WORK ORDER -> Output the data below exactly, without images.

**** INPUT FOR THIS TASK

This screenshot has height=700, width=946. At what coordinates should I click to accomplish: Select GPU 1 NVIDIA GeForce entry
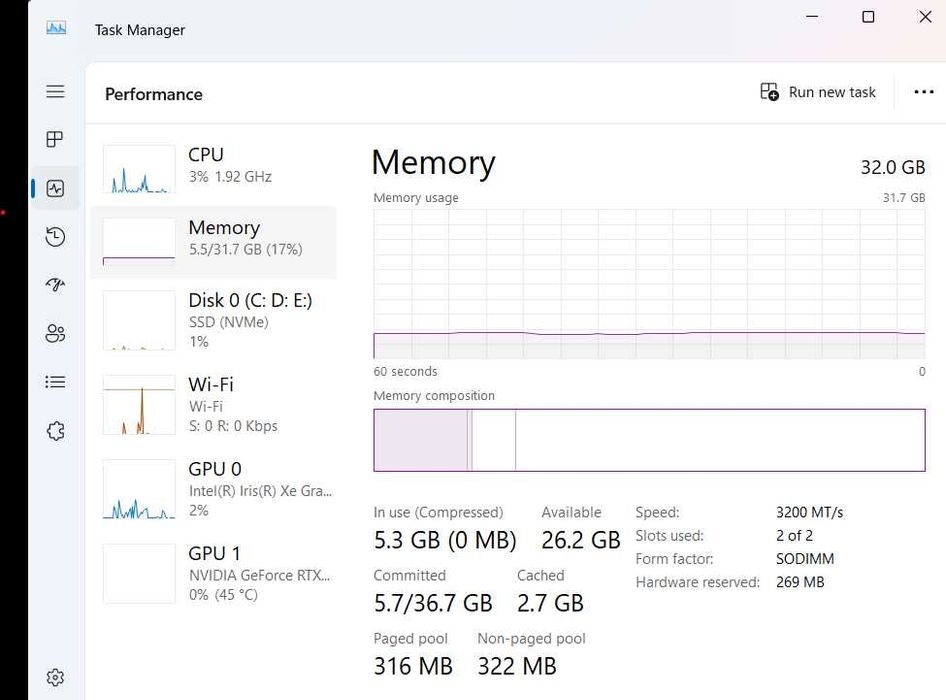pos(213,573)
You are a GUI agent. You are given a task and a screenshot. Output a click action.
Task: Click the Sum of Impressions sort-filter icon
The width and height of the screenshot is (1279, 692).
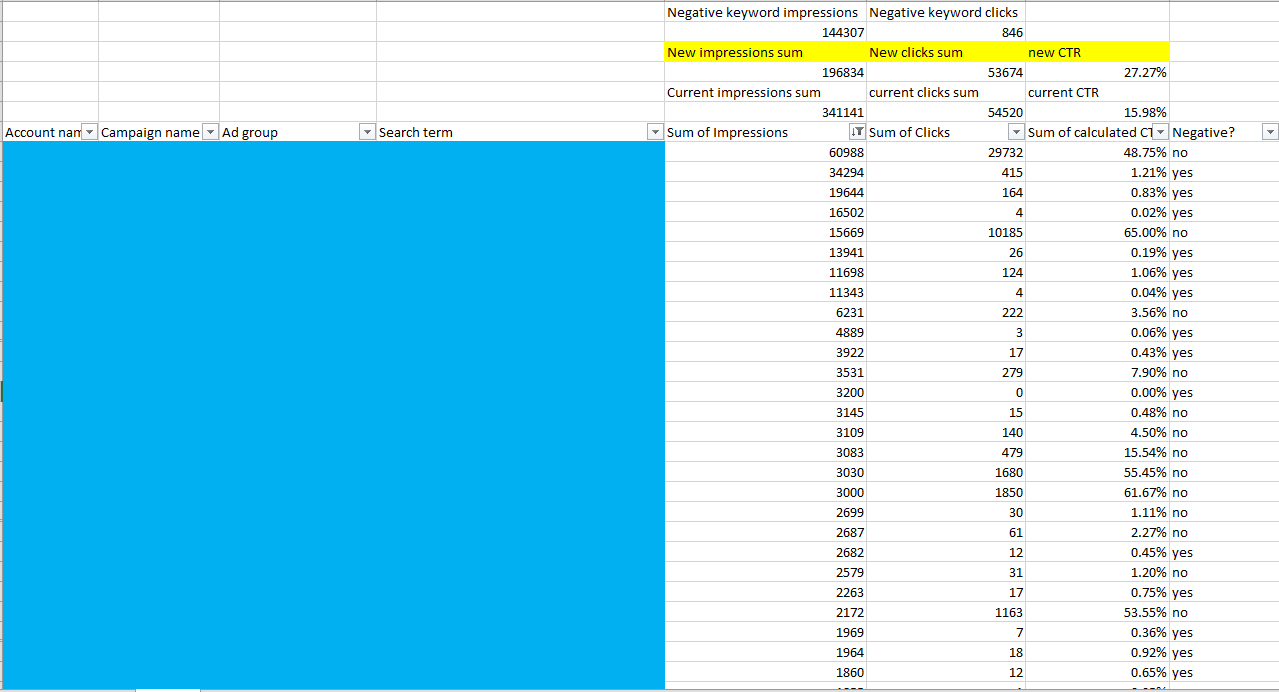tap(856, 132)
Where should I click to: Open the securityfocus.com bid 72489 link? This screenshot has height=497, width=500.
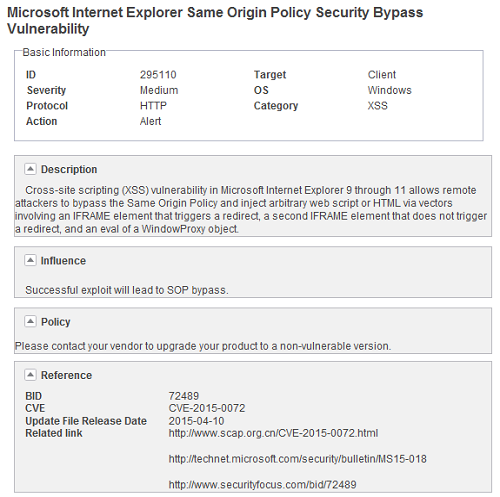[x=262, y=484]
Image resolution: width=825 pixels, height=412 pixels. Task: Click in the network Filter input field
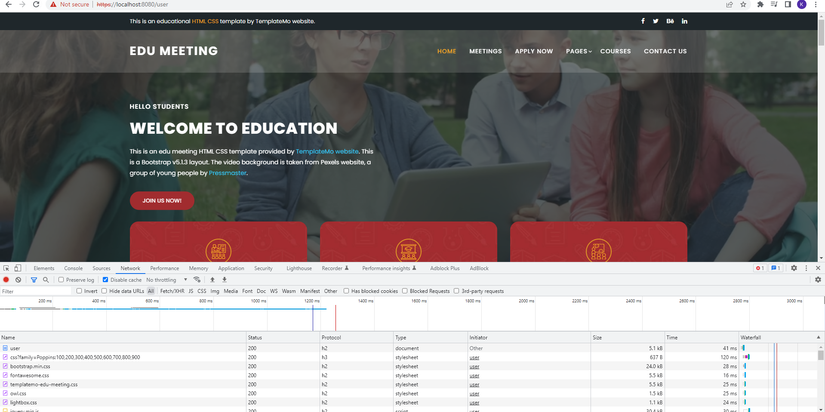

********

SOLUTION ->
This screenshot has height=700, width=946. At what coordinates should I click to accomplish: Select GPU 1 NVIDIA GeForce entry
pos(213,573)
You are a GUI agent. You are given a task and a screenshot. Output a click action.
Task: Click the Sum of Impressions sort-filter icon
The width and height of the screenshot is (1279, 692).
tap(856, 132)
Where should I click to: Open the securityfocus.com bid 72489 link? This screenshot has height=497, width=500.
[x=262, y=484]
Image resolution: width=825 pixels, height=412 pixels. Task: Click in the network Filter input field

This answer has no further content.